#### Written task A
Repeat the passage on parasitic extraction from "The description herein" up to and including "form to facilitate understanding.".
#### Written task B
In the passage on parasitic extraction, what happens to the number of shapes on an IC with each successive semiconductor technology node?

#### Selected passage

The description herein is made with reference to the drawings, wherein like reference numerals are generally utilized to refer to like elements throughout, and wherein the various structures are not necessarily drawn to scale. In the following description, for purposes of explanation, numerous specific details are set forth in order to facilitate understanding. It may be evident, however, to one of ordinary skill in the art, that one or more aspects described herein may be practiced with a lesser degree of these specific details. In other instances, known structures and devices are shown in block diagram form to facilitate understanding.
For integrated circuit (IC) designs parasitic extraction is used in conjunction with modeling and timing analysis to describe the performance of the IC. Parasitic extraction can be computationally-intensive as semiconductor technology node scaling approximately doubles the number of shapes (i.e., devices) on an IC with each successive node. To offset this, mitigation schemes such a pre-characterization of IC components prior to full chip assembly may be performed. In less advanced semiconductor technology nodes this approximation resulted in minimal accuracy loss. However, as the relative contribution of RC parasitic to IC performance has increased, this accuracy loss is no longer negligible. Pre-characterization of IC components also has the drawback that not all of the environment around a respective IC component is accurately represented. Pre-characterization also limits the range of IC component use. Another mitigation method to enhance extraction performance in semiconductor technology nodes wherein planar FETs are utilized is 2.5-dimensional (2D) extraction. In 2D extraction approximations are made along one or more axes of a device. For instance, the planar FET 102 demonstrates no co-vertical component between the source 106/drain 108 and a gate 110, such that capacitive-coupling between these shapes can be modeled with a simplified modeling methodology to obtain a reasonable capacitance accuracy, speeding up computation time for extraction. Next-generation devices such as the finFET 104 invalidate no co-vertical assumptions, while pure 3D extraction remains impractical for large designs (e.g., SRAM, PLL).

#### Information supplied
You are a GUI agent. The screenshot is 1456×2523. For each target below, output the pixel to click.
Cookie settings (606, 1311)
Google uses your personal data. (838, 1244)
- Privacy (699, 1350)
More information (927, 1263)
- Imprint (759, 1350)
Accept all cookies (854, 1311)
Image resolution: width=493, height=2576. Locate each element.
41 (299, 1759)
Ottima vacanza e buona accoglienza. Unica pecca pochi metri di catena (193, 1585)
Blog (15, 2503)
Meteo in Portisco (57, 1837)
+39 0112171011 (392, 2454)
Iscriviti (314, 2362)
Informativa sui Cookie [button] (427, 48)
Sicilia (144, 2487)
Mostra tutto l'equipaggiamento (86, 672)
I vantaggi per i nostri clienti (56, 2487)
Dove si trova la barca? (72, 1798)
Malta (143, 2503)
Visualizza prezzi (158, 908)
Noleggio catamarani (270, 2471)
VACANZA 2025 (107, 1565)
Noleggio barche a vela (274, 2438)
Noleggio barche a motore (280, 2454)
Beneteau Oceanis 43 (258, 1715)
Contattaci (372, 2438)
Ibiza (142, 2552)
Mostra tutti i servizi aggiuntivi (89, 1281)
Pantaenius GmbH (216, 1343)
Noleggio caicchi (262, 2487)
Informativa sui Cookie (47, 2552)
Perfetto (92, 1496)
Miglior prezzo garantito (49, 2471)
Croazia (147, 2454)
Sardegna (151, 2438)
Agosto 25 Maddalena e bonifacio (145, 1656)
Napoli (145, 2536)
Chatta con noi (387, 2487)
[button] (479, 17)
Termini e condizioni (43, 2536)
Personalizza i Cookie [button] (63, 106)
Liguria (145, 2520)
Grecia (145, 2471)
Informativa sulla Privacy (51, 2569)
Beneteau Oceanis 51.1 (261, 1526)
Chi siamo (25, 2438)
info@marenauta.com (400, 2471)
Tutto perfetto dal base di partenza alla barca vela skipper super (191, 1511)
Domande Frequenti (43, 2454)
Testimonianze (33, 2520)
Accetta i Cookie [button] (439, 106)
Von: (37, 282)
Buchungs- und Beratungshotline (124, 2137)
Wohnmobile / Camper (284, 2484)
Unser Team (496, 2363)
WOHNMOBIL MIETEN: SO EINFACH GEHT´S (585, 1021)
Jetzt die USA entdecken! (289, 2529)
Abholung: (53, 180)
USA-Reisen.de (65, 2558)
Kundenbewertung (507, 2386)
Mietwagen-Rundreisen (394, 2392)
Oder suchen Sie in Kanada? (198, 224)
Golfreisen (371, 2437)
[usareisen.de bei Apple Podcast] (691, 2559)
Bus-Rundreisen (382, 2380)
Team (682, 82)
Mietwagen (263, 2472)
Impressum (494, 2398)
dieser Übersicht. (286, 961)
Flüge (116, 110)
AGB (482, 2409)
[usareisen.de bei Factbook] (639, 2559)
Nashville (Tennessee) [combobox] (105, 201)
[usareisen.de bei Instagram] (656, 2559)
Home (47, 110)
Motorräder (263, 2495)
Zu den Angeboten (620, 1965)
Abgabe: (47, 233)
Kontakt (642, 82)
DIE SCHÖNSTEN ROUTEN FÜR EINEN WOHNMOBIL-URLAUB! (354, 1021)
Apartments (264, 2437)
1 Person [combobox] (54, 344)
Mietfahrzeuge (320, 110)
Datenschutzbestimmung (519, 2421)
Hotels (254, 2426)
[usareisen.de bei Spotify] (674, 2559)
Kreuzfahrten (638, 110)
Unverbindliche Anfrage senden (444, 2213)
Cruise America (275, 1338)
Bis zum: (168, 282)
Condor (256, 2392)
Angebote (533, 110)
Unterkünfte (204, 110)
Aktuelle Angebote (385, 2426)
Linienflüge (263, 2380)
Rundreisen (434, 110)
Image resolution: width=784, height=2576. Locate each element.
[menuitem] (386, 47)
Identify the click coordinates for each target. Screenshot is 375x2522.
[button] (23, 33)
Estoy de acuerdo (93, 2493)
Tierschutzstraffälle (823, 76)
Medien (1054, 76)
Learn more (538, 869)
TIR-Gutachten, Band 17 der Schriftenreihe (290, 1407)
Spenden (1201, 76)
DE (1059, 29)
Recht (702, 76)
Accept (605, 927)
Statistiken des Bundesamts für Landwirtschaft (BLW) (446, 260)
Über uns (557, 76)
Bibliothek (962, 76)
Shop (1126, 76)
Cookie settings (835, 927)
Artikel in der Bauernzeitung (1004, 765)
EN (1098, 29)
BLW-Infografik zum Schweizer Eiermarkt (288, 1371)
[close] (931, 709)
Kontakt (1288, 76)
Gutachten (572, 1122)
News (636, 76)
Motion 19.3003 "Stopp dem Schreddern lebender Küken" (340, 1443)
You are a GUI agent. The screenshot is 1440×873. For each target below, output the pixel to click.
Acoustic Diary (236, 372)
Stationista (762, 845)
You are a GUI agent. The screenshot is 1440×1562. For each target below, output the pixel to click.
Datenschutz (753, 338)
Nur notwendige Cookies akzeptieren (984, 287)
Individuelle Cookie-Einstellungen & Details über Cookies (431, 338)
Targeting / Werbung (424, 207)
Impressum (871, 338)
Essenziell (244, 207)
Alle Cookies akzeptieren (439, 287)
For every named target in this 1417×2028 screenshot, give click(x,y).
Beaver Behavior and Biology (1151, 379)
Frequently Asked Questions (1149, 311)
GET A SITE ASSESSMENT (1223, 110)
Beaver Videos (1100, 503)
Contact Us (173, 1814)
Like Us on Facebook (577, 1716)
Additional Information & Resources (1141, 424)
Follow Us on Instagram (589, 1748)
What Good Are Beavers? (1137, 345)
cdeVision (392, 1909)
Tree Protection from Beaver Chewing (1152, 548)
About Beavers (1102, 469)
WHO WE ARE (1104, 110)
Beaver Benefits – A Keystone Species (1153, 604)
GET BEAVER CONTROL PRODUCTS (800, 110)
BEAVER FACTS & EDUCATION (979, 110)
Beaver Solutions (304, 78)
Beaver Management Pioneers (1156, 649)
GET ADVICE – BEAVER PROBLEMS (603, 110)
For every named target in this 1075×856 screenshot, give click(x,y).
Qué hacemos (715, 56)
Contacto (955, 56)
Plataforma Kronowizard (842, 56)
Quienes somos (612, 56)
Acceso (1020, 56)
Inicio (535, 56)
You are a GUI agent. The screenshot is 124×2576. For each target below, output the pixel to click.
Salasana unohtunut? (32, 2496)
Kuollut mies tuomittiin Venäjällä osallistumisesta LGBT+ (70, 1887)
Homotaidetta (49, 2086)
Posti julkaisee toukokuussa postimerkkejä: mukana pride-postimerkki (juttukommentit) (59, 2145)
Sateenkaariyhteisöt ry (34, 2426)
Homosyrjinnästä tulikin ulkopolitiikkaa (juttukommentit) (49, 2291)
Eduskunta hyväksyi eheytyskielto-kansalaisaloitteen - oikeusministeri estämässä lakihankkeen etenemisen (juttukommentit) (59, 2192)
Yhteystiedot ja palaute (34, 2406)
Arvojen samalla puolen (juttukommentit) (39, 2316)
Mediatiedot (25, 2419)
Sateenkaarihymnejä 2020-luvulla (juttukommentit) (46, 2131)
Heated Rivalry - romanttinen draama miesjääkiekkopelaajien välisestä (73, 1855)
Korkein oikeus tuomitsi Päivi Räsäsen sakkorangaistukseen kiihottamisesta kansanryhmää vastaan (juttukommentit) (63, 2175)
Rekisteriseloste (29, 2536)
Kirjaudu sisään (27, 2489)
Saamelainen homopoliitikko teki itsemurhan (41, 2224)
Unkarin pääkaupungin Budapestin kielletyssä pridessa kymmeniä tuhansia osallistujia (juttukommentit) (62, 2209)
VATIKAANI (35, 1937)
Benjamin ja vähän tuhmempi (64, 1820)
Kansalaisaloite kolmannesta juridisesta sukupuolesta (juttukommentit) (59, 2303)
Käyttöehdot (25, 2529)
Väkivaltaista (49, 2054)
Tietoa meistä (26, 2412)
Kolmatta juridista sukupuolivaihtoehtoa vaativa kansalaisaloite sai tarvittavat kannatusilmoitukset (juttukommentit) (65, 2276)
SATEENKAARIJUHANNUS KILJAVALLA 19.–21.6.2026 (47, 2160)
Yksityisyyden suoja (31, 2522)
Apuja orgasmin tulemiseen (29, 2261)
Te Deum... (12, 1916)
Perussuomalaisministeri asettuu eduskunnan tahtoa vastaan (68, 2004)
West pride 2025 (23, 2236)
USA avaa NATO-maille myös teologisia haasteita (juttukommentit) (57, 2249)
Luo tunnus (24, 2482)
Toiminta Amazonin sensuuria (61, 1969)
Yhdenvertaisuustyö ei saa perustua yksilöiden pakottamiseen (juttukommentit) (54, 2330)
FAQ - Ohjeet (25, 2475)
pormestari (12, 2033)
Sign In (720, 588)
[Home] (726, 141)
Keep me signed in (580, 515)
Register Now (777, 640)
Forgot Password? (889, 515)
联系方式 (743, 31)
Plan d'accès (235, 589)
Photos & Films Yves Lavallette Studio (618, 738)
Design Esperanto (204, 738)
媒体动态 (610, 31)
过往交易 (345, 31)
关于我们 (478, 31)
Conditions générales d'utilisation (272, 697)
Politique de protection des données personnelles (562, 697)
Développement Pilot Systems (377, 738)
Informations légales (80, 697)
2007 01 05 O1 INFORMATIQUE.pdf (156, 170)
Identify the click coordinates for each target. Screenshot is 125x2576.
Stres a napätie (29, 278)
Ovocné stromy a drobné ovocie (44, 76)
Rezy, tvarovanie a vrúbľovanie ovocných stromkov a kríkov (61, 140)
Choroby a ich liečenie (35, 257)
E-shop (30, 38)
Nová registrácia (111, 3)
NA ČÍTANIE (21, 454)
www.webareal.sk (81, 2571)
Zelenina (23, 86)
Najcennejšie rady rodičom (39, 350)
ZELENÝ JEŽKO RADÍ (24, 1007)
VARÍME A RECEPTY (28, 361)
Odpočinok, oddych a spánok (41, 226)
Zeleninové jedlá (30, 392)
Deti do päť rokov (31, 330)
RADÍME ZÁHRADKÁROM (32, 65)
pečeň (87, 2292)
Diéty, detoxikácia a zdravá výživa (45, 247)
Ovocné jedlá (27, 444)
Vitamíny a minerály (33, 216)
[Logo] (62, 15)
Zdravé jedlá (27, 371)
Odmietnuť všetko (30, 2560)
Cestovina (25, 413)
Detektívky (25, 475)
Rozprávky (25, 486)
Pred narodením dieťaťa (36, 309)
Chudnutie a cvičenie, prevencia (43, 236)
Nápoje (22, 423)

#### Final result A
The description herein is made with reference to the drawings, wherein like reference numerals are generally utilized to refer to like elements throughout, and wherein the various structures are not necessarily drawn to scale. In the following description, for purposes of explanation, numerous specific details are set forth in order to facilitate understanding. It may be evident, however, to one of ordinary skill in the art, that one or more aspects described herein may be practiced with a lesser degree of these specific details. In other instances, known structures and devices are shown in block diagram form to facilitate understanding.

#### Final result B
It roughly doubles.